Иными словами, съезд наметил пути к овладению всеми тонкостями трубного производства, нацелил трубопрокатчиков к штурму мировых вершин техники.
Любопытно, что тонкие профили труб катали уже и в те годы, и тогда уже во весь рост встала проблема: «тонны — метры!»
Катал тонкий профиль и сам Юлиан Николаевич в своем цехе. И какие сложные трубы: овальные, каплевидные, прямоугольные, в виде восьмерок и других, еще более сложных специальных профилей!
Недаром один из докладчиков на съезде назвал эту работу Кожевникова «образцом высшего достижения трубоволочильной техники, граничащей с искусством».
— А искусство надо поощрять, — сказал мне с улыбкой Юлиан Николаевич, — в особенности, если это искусство массовое. Вот мы тогда в своем цехе ввели систему переводных коэффициентов. Не на тонны считали трубы и даже не просто на метры, а добавляли к этим величинам коэффициенты трудности, поправки на тонкий профиль. Более тонкая работа и оценивалась выше.
Он нашел в постановлениях съезда место, отмеченное им же красным карандашом:
«…Особенно важно наличие таких коэффициентов в качестве стимула для внедрения новых видов продукции, без этого всякий новый, сложный продукт, не предусмотренный программой, грозит сорвать выполнение плана и, естественно, поэтому не может вызвать к себе должного внимания и интереса со стороны производственников…»
— Я сам мог платить премию рабочим за работы по тонкому профилю, — вспомнил Кожевников, — так сказать, своей властью начальника цеха. А сейчас таких прав не имеет и директор завода. А почему? Больше, больше прав надо давать заводчанам.

_Поставленные задачи:_
1) Почему, по словам постановлений съезда во фрагменте о трубном производстве, переводные коэффициенты особенно важны? Ответьте в одном–трех предложениях.
2) Переведите на английский язык предложение из фрагмента о трубном производстве: «Катал тонкий профиль и сам Юлиан Николаевич в своем цехе».

[Пункты данных]
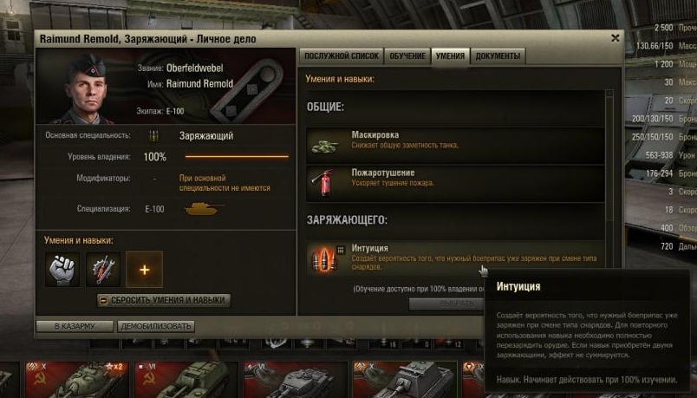Open the Послужной список tab
The height and width of the screenshot is (398, 697).
342,56
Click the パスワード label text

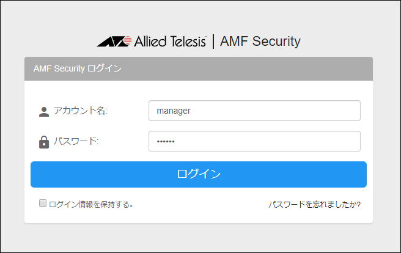click(76, 141)
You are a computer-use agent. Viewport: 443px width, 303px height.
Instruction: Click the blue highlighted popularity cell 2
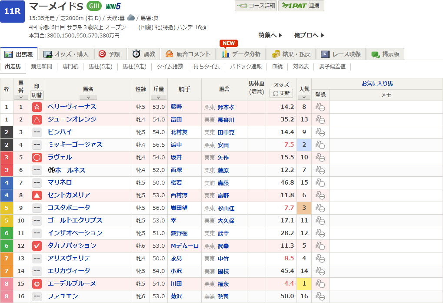pos(304,145)
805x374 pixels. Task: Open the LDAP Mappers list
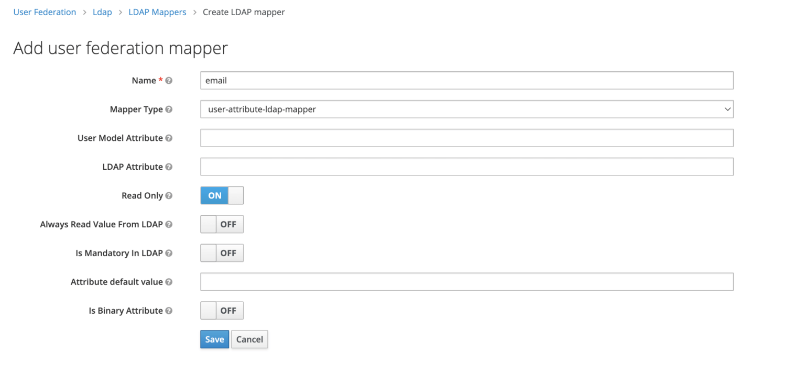pos(157,12)
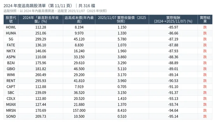
Task: Click the 追高成本價 column header
Action: (x=79, y=19)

_Список решений:_
1) Они должны были служить стимулом для внедрения новых видов продукции. Без них всякий новый сложный продукт, не предусмотренный программой, грозил сорвать выполнение плана и поэтому не мог вызвать должного внимания и интереса со стороны производственников.

2) Yulian Nikolaevich himself also rolled thin profiles in his shop.